MARCEL LÉGAUT: MODERNIDAD Y VIDA ESPIRITUAL
Por Antonio Duato
(Este artículo fue publicado en el nº 161 de Iglesia Viva [setiembre-octubre 1992] con ocasión del Centenario de Juan de la Cruz)
El 6 de Noviembre de 1990 moría en Avignon Marcel Légaut. Tenía noventa años y viajaba solo desde Suiza, donde había tenido su última convivencia con lectores y amigos. Cuando le llegó su hora estaba en pie, esperando un autobús. En el maletín de viaje, el manuscrito de su último libro, que estaba completando y que aparecerá pronto, para el que había escogido con ilusión un título. Me lo revelaba unos años antes, cuando aún era sólo proyecto, con un rayo de picardía en sus ojos: “Modernidad y Vida espiritual”.

^^^^^^^^

* **Enunciado 1**: Transcribe, por favor, todo lo que va en el fragmento sobre Marcel Légaut desde "MARCEL LÉGAUT: MODERNIDAD" hasta "de la Cruz)".
* **Enunciado 2**: Según el fragmento sobre Marcel Légaut, ¿en qué ciudad murió?
* **Enunciado 3**: Resume en dos oraciones el fragmento sobre Marcel Légaut.
Los datos no hacen falta para resolver estas tareas.

* **Datos proporcionados**:

^^^^^^^^

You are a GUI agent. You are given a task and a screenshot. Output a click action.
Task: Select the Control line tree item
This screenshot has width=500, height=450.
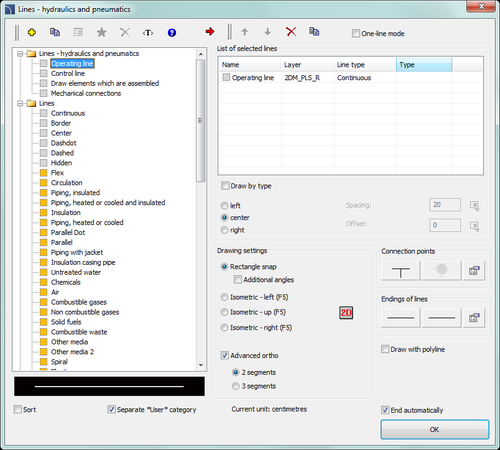coord(68,73)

^^^^^^^^

* **Respuesta 1**:
MARCEL LÉGAUT: MODERNIDAD Y VIDA ESPIRITUAL
Por Antonio Duato
(Este artículo fue publicado en el nº 161 de Iglesia Viva [setiembre-octubre 1992] con ocasión del Centenario de Juan de la Cruz)

* **Respuesta 2**: En Avignon.

* **Respuesta 3**: Marcel Légaut murió en Avignon el 6 de noviembre de 1990, a los noventa años, mientras esperaba de pie un autobús en un viaje que hacía solo desde Suiza, donde había tenido su última convivencia con lectores y amigos. Llevaba en el maletín el manuscrito de su último libro, que estaba completando y para el que había escogido con ilusión el título «Modernidad y Vida espiritual».